[Opening Source data section]

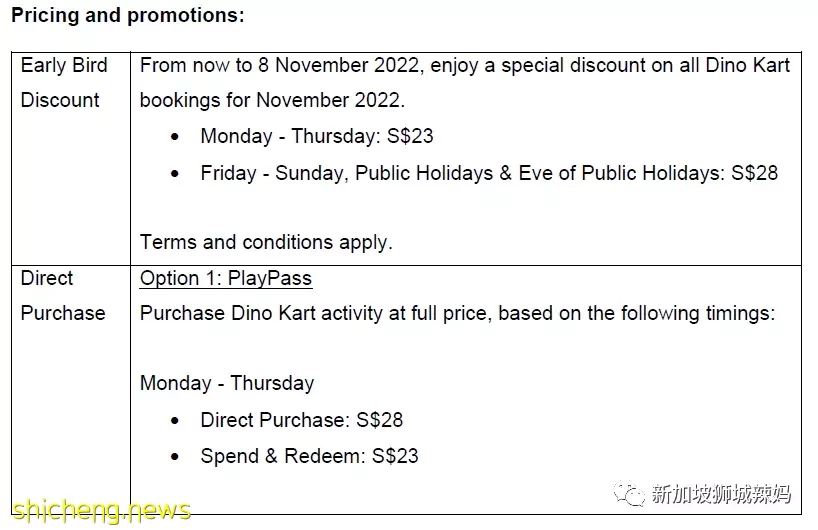Image resolution: width=818 pixels, height=530 pixels.
Task: Click the underlined Option 1: PlayPass heading
Action: coord(226,278)
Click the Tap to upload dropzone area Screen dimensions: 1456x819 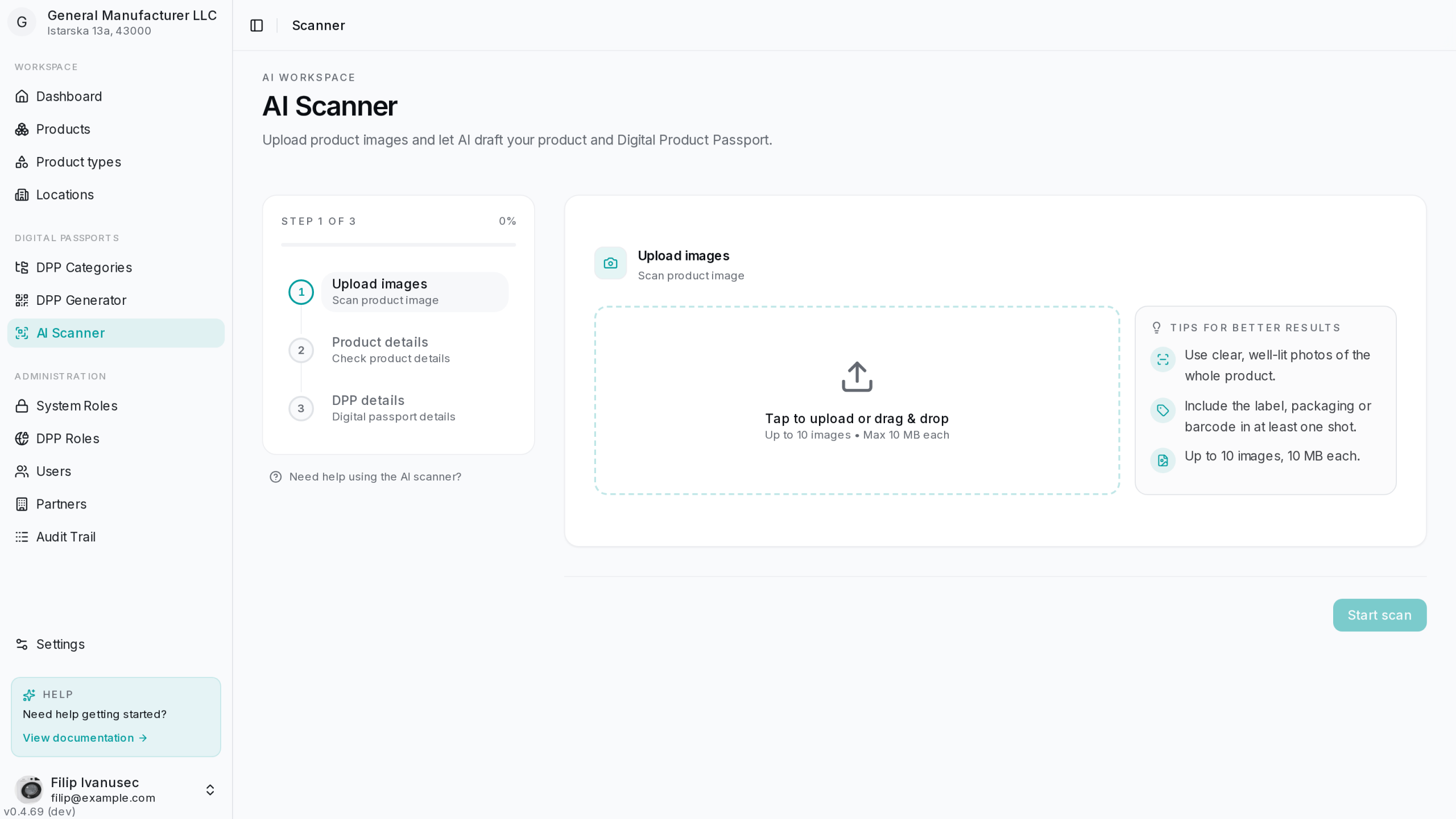tap(857, 400)
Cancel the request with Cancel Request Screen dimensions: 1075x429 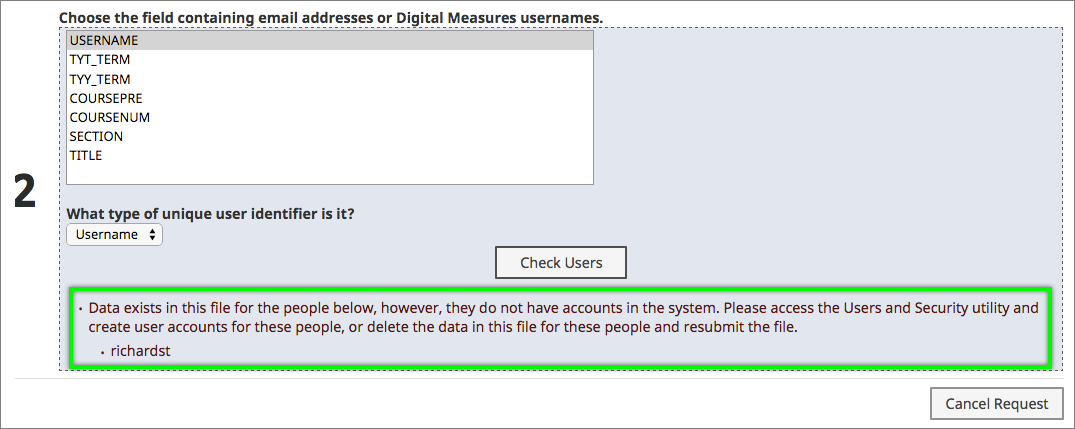997,404

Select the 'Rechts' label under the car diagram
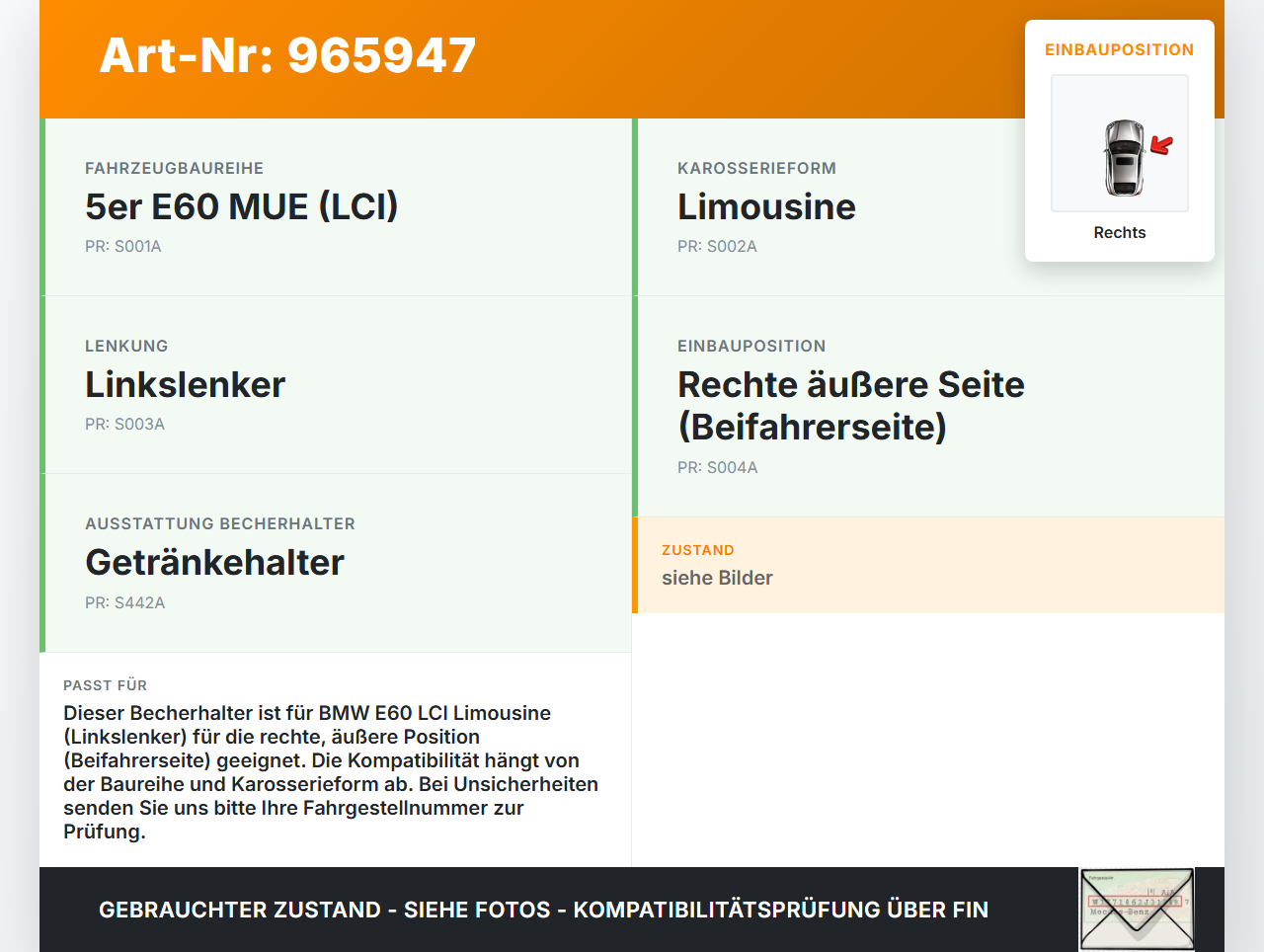tap(1119, 232)
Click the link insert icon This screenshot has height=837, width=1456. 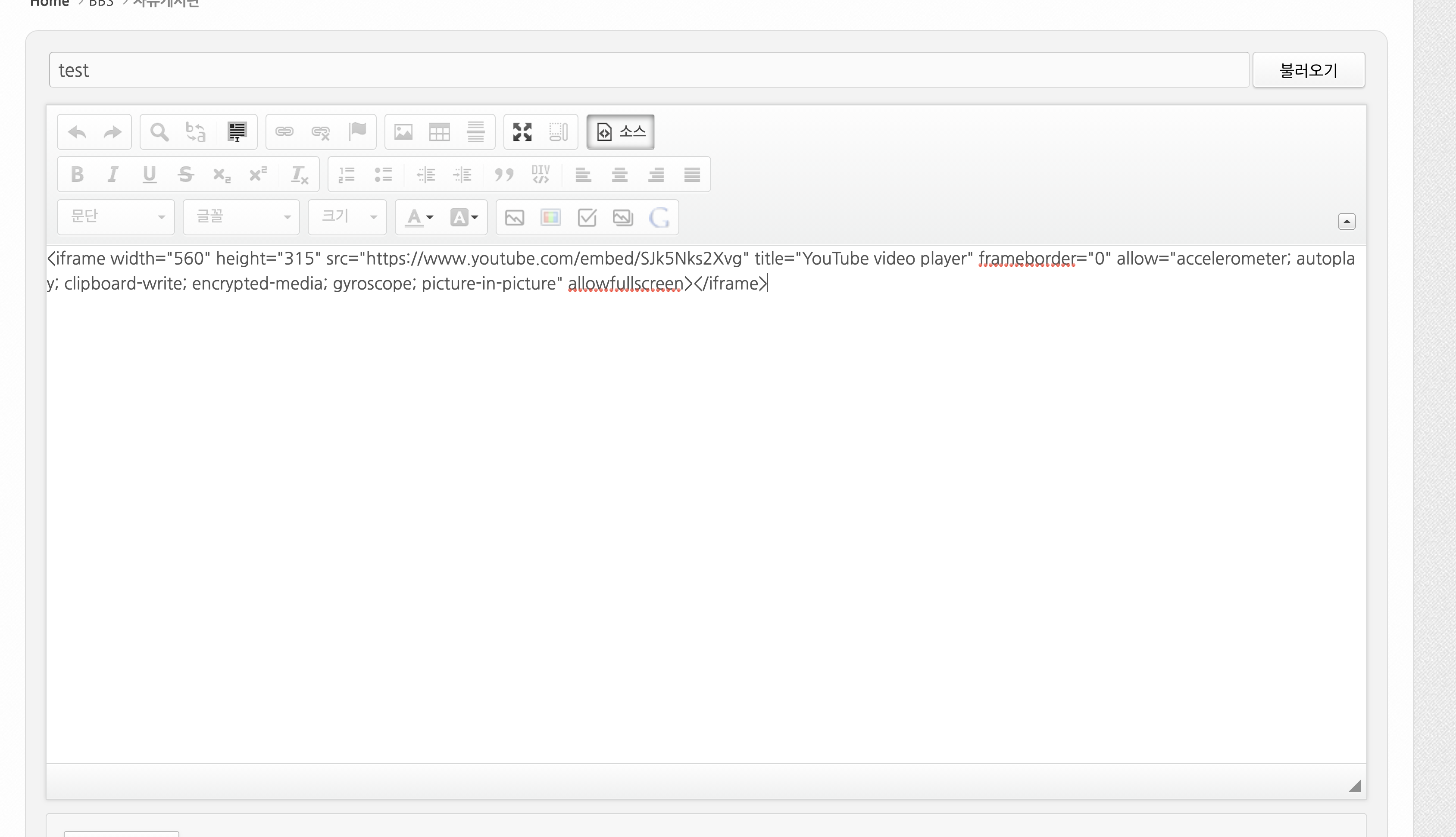285,131
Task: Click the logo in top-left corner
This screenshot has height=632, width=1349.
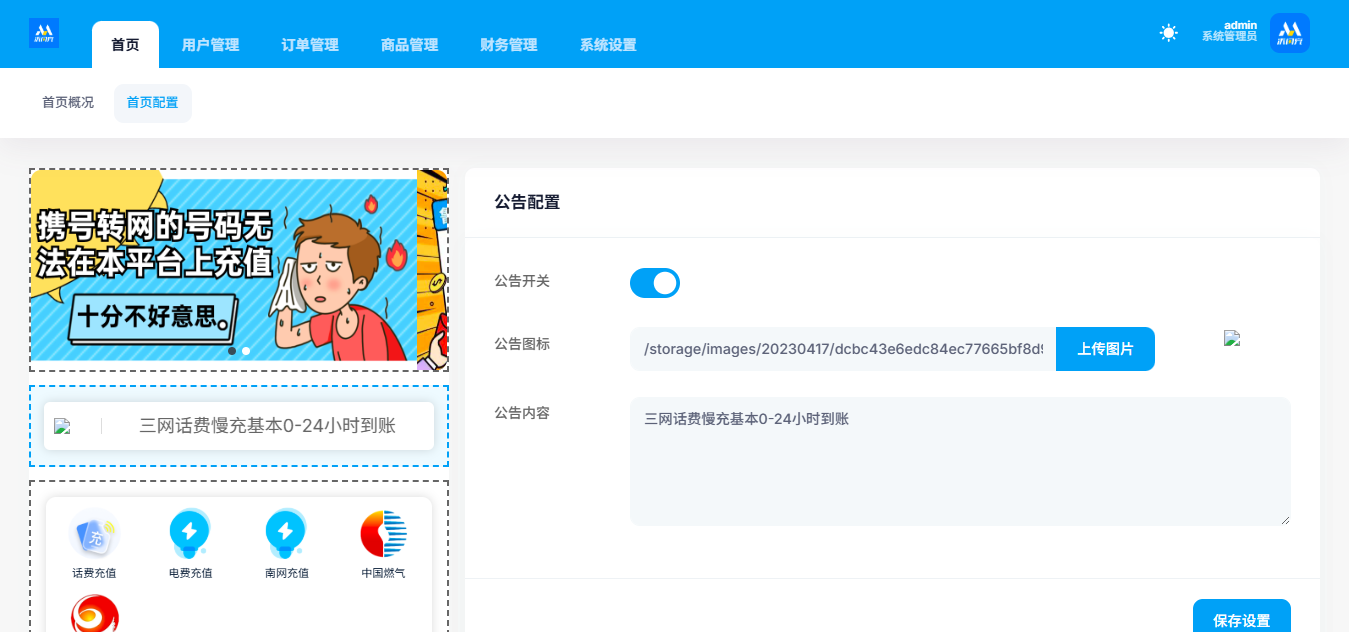Action: pos(44,33)
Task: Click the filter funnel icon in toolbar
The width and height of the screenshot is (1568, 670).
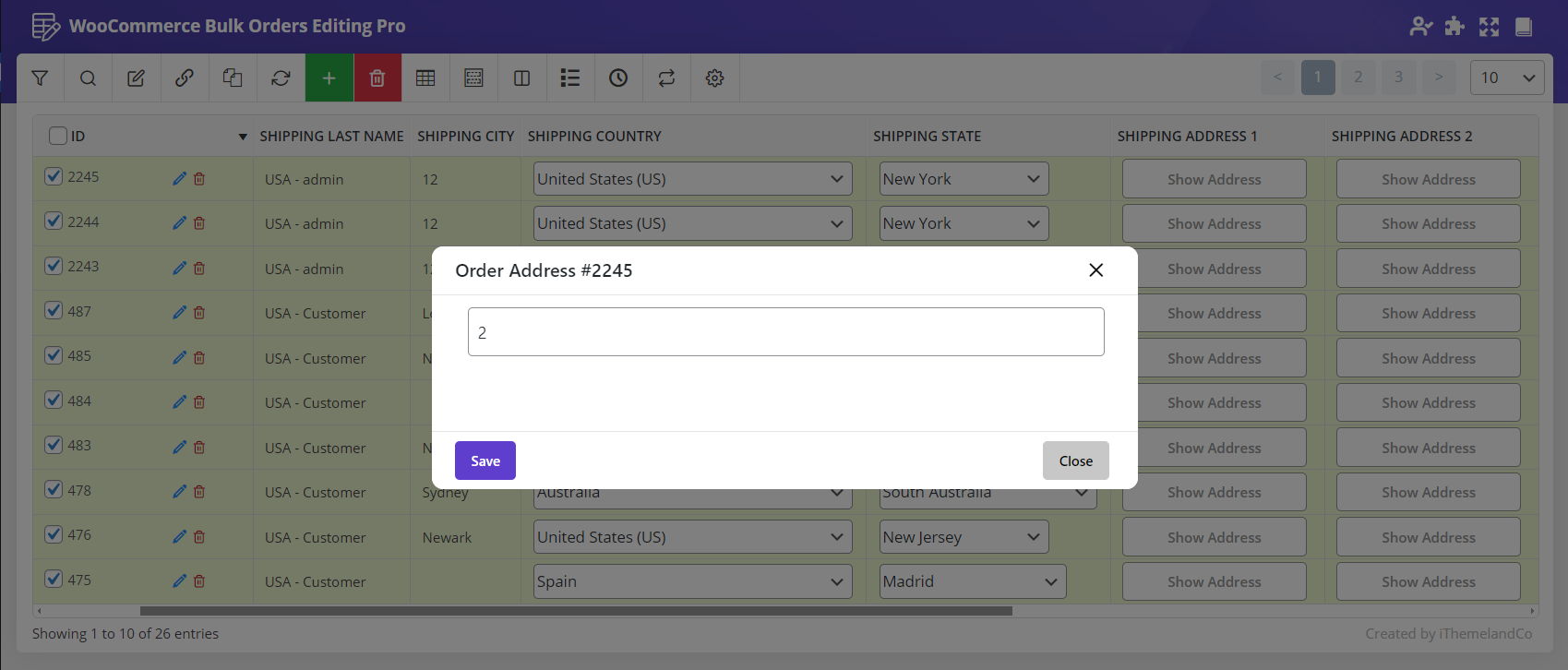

[Closing Source data section]

• Instructions to follow:
Exact copy required, pictures excluded: the lines from the one holding "This screenshot has height=632, width=1349." through the last line of the data, both ends included.

• Solution to this problem:
This screenshot has height=632, width=1349.
Action: pos(44,33)
Task: Click the filter funnel icon in toolbar
The width and height of the screenshot is (1568, 670).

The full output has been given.